▸ **STATED PROBLEM**
Retype the records below without changing anything.

(Dataset entries)
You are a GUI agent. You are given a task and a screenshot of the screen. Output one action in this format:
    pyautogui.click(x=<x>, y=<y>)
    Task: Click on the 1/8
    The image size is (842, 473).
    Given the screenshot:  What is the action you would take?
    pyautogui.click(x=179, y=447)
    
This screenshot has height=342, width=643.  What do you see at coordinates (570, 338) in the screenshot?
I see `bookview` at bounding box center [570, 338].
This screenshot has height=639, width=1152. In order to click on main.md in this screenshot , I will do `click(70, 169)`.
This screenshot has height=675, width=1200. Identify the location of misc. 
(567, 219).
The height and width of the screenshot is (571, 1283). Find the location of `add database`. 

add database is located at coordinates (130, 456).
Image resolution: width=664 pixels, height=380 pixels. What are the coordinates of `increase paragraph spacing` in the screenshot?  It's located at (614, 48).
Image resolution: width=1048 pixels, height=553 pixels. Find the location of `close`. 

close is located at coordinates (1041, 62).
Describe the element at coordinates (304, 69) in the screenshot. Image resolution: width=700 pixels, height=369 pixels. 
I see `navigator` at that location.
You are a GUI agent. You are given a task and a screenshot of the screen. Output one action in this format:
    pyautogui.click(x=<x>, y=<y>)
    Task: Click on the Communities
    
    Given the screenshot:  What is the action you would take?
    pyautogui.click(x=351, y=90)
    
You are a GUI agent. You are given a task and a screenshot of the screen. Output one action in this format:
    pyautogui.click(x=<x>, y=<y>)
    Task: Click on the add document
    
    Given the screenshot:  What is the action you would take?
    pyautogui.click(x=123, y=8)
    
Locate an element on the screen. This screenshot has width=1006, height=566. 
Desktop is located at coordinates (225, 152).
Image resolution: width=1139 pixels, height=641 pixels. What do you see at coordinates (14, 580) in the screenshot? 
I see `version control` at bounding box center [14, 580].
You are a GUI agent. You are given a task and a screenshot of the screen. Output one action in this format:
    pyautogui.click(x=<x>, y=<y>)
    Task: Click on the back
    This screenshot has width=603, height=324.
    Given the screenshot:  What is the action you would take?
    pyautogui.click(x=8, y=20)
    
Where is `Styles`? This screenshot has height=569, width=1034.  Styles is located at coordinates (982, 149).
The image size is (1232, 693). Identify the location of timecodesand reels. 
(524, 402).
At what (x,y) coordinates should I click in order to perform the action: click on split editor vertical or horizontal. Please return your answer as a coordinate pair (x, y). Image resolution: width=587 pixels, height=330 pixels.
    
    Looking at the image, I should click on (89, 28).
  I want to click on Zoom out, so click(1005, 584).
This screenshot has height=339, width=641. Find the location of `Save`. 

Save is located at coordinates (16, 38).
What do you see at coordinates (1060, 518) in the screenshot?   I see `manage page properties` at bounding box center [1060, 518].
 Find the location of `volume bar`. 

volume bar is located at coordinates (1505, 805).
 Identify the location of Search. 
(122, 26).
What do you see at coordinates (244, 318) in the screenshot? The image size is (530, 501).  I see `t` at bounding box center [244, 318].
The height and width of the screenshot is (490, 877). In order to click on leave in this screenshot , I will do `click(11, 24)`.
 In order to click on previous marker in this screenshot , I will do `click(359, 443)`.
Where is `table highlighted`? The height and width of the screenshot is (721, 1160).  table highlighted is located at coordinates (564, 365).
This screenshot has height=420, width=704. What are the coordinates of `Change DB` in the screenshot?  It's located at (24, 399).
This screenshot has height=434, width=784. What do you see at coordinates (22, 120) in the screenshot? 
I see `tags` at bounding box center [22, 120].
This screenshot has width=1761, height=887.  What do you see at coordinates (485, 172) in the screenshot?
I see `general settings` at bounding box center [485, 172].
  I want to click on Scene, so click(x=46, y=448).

▸ **REPLY**
You are a GUI agent. You are given a task and a screenshot of the screen. Output one action in this format:
    pyautogui.click(x=<x>, y=<y>)
    Task: Click on the 1/8
    The image size is (842, 473).
    Given the screenshot:  What is the action you would take?
    pyautogui.click(x=179, y=447)
    
This screenshot has height=342, width=643.  What do you see at coordinates (570, 338) in the screenshot?
I see `bookview` at bounding box center [570, 338].
This screenshot has height=639, width=1152. In order to click on main.md in this screenshot , I will do `click(70, 169)`.
This screenshot has height=675, width=1200. Identify the location of misc. 
(567, 219).
The height and width of the screenshot is (571, 1283). Find the location of `add database`. 

add database is located at coordinates (130, 456).
Image resolution: width=664 pixels, height=380 pixels. What are the coordinates of `increase paragraph spacing` in the screenshot?  It's located at (614, 48).
Image resolution: width=1048 pixels, height=553 pixels. Find the location of `close`. 

close is located at coordinates (1041, 62).
Describe the element at coordinates (304, 69) in the screenshot. Image resolution: width=700 pixels, height=369 pixels. 
I see `navigator` at that location.
You are a GUI agent. You are given a task and a screenshot of the screen. Output one action in this format:
    pyautogui.click(x=<x>, y=<y>)
    Task: Click on the Communities
    
    Given the screenshot:  What is the action you would take?
    pyautogui.click(x=351, y=90)
    
You are a GUI agent. You are given a task and a screenshot of the screen. Output one action in this format:
    pyautogui.click(x=<x>, y=<y>)
    Task: Click on the add document
    
    Given the screenshot:  What is the action you would take?
    pyautogui.click(x=123, y=8)
    
Locate an element on the screen. This screenshot has width=1006, height=566. 
Desktop is located at coordinates (225, 152).
Image resolution: width=1139 pixels, height=641 pixels. What do you see at coordinates (14, 580) in the screenshot? 
I see `version control` at bounding box center [14, 580].
You are a GUI agent. You are given a task and a screenshot of the screen. Output one action in this format:
    pyautogui.click(x=<x>, y=<y>)
    Task: Click on the back
    This screenshot has width=603, height=324.
    Given the screenshot:  What is the action you would take?
    pyautogui.click(x=8, y=20)
    
Where is `Styles`? This screenshot has height=569, width=1034.  Styles is located at coordinates (982, 149).
The image size is (1232, 693). Identify the location of timecodesand reels. 
(524, 402).
At what (x,y) coordinates should I click in order to perform the action: click on split editor vertical or horizontal. Please return your answer as a coordinate pair (x, y). Image resolution: width=587 pixels, height=330 pixels.
    
    Looking at the image, I should click on (89, 28).
  I want to click on Zoom out, so click(1005, 584).
This screenshot has height=339, width=641. Find the location of `Save`. 

Save is located at coordinates (16, 38).
What do you see at coordinates (1060, 518) in the screenshot?   I see `manage page properties` at bounding box center [1060, 518].
 Find the location of `volume bar`. 

volume bar is located at coordinates (1505, 805).
 Identify the location of Search. 
(122, 26).
What do you see at coordinates (244, 318) in the screenshot? The image size is (530, 501).  I see `t` at bounding box center [244, 318].
The height and width of the screenshot is (490, 877). In order to click on leave in this screenshot , I will do `click(11, 24)`.
 In order to click on previous marker in this screenshot , I will do `click(359, 443)`.
Where is `table highlighted`? The height and width of the screenshot is (721, 1160).  table highlighted is located at coordinates (564, 365).
This screenshot has height=420, width=704. What are the coordinates of `Change DB` in the screenshot?  It's located at (24, 399).
This screenshot has height=434, width=784. What do you see at coordinates (22, 120) in the screenshot? 
I see `tags` at bounding box center [22, 120].
This screenshot has width=1761, height=887.  What do you see at coordinates (485, 172) in the screenshot?
I see `general settings` at bounding box center [485, 172].
  I want to click on Scene, so click(x=46, y=448).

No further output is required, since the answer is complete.